Questione chiusa? Macché. I legali hanno presentato un nuovo ricorso stavolta lamentando proprio le scarse motivazioni riportate nel provvedimento. E la scorsa settimana il tribunale del Riesame di Roma ha dato loro ragione «in quanto il gup si è limitato a richiamare il decreto del gip senza svolgere una qualunque autonoma considerazione in merito alle ragioni (…) e si traduce in una carenza assoluta di motivazione del provvedimento applicativo della misura cautelare reale, comportandone la nullità». Insomma, il sequestro va annullato e i beni restituiti.

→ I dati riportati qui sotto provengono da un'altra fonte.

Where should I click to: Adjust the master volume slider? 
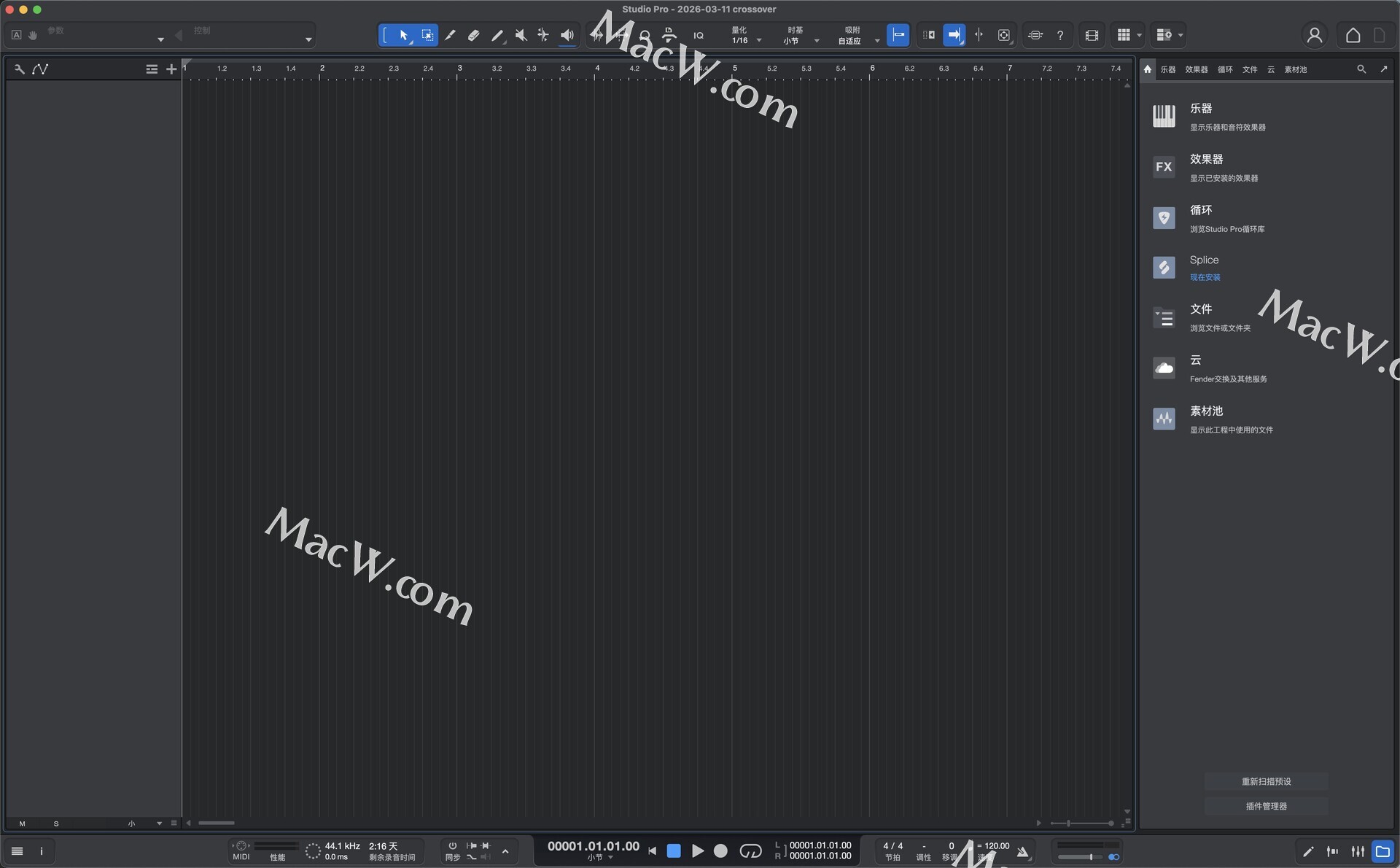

Per Alberto Mascotto, l’avvocato di Marcolin, «l’ordinanza ci conferma nella linea di innocenza: a Treviso punteremo a una completa assoluzione». Soddisfatto Anche Michele Gentiloni Silveri, il legale di Giovannone e d’Aguì: «Avevamo sollevato anche un’eccezione di costituzionalità, perché quel patrimonio non era né profitto né provento del reato e quindi non si poteva sequestrarlo. L’eccezione resta valida, ma il Riesame ha puntato alla carenza delle motivazioni».
In futuro spetterà ai pm di Treviso decidere se presentare una nuova richiesta di sequestro. Ma l’eventualità è ancora lontana. Di certo c’è solo che ogni cosa torna agli ex manager di Veneto Banca. E i soci non possono far altro che restare a guardare.